Today I celebrated the day my new friend, John Thorpe, came down on planet earth. I believe in making a big deal of their very important day, if possible. When you think that there are currently 7.5 billion on the planet, the folks you decide to share the times of your life with are indeed special. But I also believe, as Paul Cohello said, “Important encounters are planned by the soul before the bodies meet each other.”
John Thorpe became important to me as soon as we met, which weirdly was only a few weeks ago. I immediately liked him as a person- no bullshit, kind heart, funny as hell, outgoing, and not afraid to bear his fears and doubts with a person he seemed to have just met. So when his birthday came around and he told me he had NO plans, I thought I should create some. Hiking at Rickett’s Glen State Park, one of my favorite places to hike, with its beautiful glen of old growth hemlocks and waterfalls, fit the bill.
John recently shared with me that he has been in terrible pain and experienced great loss and loneliness since his beloved dog, George died. For twelve years, George and John were basically inseparable. Now that he has passed, John has fallen into a funk, not caring about daily walks, or even making himself go outdoors, for George had been his motivator. I quickly began to see that getting John out into nature again as one of my jobs as his friend- something that is easy for me as I go there myself on a daily basis. I also discovered a way that I might help alleviate some of his heart pain- make a little painting of his puppy dog that he could look at always.

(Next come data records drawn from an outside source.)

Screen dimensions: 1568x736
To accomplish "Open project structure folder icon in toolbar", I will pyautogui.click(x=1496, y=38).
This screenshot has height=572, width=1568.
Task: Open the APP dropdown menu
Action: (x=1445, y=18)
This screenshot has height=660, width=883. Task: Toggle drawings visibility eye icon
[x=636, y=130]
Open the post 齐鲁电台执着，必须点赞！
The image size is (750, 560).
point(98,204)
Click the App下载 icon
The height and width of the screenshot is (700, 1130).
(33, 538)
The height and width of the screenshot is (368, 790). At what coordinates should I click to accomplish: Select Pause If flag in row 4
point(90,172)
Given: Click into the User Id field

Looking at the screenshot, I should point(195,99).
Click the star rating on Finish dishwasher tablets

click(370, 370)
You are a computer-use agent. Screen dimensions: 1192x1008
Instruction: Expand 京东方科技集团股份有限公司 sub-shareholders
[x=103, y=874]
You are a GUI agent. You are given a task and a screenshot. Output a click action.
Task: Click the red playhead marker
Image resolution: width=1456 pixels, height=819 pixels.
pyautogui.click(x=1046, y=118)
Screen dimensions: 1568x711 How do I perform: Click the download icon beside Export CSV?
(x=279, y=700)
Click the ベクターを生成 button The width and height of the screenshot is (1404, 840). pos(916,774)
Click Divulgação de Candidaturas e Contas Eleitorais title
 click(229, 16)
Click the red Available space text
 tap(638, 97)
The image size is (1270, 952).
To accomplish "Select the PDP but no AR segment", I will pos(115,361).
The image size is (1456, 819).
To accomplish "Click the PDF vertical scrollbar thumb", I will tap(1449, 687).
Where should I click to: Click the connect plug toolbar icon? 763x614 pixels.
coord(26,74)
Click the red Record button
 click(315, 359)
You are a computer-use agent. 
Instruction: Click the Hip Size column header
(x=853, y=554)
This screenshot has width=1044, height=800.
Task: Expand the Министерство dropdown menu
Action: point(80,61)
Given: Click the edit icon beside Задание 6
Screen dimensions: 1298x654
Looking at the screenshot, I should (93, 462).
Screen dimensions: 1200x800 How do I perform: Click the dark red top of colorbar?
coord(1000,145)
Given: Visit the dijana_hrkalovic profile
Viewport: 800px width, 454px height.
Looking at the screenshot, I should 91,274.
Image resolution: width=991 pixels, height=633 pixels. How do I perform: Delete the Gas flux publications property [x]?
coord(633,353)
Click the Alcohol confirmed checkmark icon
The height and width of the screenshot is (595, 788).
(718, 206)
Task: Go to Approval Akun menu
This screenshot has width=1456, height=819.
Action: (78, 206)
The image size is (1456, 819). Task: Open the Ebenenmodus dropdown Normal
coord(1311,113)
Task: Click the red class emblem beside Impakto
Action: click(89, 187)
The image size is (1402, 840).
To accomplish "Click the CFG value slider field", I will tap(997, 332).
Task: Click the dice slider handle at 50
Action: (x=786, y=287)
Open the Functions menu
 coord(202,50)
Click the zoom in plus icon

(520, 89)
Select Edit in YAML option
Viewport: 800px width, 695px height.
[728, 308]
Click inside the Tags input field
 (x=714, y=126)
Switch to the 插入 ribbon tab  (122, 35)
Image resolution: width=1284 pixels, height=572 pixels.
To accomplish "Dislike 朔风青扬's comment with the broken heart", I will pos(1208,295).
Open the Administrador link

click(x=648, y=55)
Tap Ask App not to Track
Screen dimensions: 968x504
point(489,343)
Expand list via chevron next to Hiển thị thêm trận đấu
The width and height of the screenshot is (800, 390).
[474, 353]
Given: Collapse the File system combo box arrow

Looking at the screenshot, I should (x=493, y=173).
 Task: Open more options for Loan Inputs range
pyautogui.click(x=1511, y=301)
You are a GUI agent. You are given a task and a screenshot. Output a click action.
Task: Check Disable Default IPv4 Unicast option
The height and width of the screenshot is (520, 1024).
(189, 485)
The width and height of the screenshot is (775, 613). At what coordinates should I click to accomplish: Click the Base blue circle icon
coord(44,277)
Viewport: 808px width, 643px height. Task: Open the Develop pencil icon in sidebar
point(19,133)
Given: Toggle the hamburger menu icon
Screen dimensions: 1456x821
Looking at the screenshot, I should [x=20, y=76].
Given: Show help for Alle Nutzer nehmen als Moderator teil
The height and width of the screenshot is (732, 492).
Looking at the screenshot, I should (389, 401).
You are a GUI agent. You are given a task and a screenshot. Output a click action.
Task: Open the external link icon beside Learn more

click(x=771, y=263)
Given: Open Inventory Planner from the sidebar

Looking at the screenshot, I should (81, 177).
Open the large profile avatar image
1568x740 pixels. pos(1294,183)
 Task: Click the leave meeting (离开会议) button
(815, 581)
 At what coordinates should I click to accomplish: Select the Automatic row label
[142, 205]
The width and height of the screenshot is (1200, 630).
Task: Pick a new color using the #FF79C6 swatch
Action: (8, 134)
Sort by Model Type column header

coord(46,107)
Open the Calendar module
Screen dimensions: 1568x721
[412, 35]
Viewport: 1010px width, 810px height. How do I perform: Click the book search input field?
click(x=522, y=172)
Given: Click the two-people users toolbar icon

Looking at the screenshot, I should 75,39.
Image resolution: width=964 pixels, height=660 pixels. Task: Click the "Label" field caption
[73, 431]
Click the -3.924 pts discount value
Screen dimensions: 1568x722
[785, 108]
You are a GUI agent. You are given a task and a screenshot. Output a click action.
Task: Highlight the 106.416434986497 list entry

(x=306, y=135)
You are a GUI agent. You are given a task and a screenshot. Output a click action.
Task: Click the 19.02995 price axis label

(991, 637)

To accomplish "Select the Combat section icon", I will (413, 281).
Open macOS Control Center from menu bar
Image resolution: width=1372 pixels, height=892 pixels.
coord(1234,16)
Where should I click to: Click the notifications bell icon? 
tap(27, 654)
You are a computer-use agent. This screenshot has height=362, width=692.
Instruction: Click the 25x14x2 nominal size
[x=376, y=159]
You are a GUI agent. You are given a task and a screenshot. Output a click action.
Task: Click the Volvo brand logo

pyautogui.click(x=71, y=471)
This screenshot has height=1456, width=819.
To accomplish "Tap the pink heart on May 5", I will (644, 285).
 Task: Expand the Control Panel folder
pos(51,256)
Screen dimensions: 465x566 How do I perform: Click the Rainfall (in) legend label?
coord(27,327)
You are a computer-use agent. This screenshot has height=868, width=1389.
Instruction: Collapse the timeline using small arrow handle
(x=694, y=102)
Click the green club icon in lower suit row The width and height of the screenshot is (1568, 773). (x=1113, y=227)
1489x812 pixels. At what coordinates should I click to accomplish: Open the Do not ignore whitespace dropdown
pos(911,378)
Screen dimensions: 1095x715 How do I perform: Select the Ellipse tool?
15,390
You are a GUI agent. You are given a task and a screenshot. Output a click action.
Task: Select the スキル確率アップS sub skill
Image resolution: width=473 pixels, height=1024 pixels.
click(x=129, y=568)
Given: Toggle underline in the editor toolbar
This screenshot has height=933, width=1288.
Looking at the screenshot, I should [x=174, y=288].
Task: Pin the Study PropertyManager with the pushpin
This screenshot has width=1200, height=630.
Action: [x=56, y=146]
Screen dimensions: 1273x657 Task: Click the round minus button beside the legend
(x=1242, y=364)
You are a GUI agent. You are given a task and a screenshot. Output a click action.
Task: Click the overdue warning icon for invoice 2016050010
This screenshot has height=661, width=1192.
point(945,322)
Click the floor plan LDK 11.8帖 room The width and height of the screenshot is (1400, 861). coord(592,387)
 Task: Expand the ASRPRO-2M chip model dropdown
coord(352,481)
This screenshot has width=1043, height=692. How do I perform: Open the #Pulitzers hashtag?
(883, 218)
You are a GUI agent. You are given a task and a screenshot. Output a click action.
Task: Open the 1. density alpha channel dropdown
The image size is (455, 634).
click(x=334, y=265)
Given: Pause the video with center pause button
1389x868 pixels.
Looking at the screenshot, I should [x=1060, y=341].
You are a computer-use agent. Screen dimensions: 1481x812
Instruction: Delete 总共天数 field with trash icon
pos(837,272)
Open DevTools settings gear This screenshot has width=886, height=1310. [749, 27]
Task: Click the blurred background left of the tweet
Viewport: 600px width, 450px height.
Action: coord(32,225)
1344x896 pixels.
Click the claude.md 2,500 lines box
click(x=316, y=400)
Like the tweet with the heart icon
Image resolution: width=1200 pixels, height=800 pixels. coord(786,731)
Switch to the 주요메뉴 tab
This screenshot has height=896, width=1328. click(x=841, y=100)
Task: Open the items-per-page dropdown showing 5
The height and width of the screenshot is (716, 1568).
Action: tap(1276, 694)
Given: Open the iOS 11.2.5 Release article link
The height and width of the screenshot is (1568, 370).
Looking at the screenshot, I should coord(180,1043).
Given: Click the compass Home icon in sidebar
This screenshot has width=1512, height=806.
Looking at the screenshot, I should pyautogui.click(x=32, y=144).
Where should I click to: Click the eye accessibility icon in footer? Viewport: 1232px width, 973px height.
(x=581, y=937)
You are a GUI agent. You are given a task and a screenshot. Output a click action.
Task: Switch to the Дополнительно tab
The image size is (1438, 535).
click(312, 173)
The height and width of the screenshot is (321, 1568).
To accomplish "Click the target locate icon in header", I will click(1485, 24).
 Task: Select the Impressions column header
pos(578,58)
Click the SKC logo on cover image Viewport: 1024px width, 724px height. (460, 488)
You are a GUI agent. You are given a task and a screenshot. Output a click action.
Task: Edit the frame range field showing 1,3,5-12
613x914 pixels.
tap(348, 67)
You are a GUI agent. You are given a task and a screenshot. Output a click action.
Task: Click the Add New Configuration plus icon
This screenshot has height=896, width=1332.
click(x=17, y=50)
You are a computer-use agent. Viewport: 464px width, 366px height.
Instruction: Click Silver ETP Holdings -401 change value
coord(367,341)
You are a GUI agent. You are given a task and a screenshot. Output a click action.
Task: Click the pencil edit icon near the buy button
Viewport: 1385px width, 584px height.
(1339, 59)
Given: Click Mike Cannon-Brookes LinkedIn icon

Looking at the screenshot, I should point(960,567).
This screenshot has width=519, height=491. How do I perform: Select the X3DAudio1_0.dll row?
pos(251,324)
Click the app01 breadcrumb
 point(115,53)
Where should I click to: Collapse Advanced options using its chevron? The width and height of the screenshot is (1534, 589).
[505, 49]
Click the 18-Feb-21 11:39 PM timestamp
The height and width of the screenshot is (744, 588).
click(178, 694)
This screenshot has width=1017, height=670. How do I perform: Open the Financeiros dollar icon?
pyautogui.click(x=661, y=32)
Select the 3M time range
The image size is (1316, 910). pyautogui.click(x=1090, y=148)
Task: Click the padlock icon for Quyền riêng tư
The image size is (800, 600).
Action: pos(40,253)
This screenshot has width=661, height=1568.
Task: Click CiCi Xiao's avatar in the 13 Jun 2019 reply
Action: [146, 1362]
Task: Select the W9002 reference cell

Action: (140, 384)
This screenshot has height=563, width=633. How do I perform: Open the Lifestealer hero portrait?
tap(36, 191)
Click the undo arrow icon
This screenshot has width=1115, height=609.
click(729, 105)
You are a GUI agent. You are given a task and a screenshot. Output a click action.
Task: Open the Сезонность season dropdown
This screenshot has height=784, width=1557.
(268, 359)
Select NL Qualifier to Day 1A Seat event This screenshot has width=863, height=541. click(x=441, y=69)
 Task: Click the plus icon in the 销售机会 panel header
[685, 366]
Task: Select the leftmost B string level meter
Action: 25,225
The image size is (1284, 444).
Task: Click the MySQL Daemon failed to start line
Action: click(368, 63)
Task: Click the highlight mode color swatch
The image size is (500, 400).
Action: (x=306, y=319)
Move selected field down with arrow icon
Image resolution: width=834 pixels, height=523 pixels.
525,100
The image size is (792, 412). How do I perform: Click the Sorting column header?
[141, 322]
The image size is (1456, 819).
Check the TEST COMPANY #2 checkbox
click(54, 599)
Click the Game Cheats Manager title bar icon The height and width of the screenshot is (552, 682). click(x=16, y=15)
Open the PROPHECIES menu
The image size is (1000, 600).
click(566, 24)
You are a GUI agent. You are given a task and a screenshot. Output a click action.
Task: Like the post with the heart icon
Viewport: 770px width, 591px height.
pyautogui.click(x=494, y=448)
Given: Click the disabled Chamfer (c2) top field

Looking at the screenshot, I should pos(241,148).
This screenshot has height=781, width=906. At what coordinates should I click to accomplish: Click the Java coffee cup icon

John cried for a good five minutes when he opened up his present and saw the image of his beloved George. This, I decided, was one of the reasons I loved this human as soon as we met. He is not afraid to show his soul and that is rare for a man. (He also admitted that he could not remember the last time anyone graced him with a birthday present).
John is also not afraid to stop and pray (to God and the Great Spirit) when he sees beauty and he is moved. Like I do with my friend, Annie Kraft, John and I stopped in Ricketts Glen multiple times when we were emotionally moved by gorgeous nature- sunlight on the water, ice sculptures on the rocks, the sound of singing water over rapids, and bowed and gave thanks. You can’t walk with just anybody and feel comfortable sharing that. These are my special friends. Annie Dillard said, “There is so much beauty out there in the natural world. The least we can do is show up for it.” The people that I chose to be with when the beauty shows up are the most special in my life, and the ones who feel free enough to acknowledge it with me are even more special.
John told me today that our time for being in one another’s company is coming to a quick end. He is moving back to Lake Tahoe at the end of December, after being in the Jim Thorpe area for a year and a half. (John’s grandfather). I felt a bit disappointed that we hadn’t met a year ago. With only a handful of times together in the past weeks and only a handful of times in the coming weeks ahead, that’s not a lot. But strangely, I feel fine with the loss, for as my Chinese cookie fortune told me yesterday, “An unexpected relationship will become permanent.” We will remain friends for a long time, we believe.
John and I have marveled at the strangeness of how our lives collided, how quickly we connected and wondered what purpose we were supposed to serve in each other’s lives; but after John’s birthday, I think it’s becoming clear, at least for me. I think I was supposed to stand in for George and help his best friend and owner heal from his loss, help remind him that he needs to go out into nature and walk- for his own peace, and to help him celebrate the fact that he was greatly blessed to have known George at all.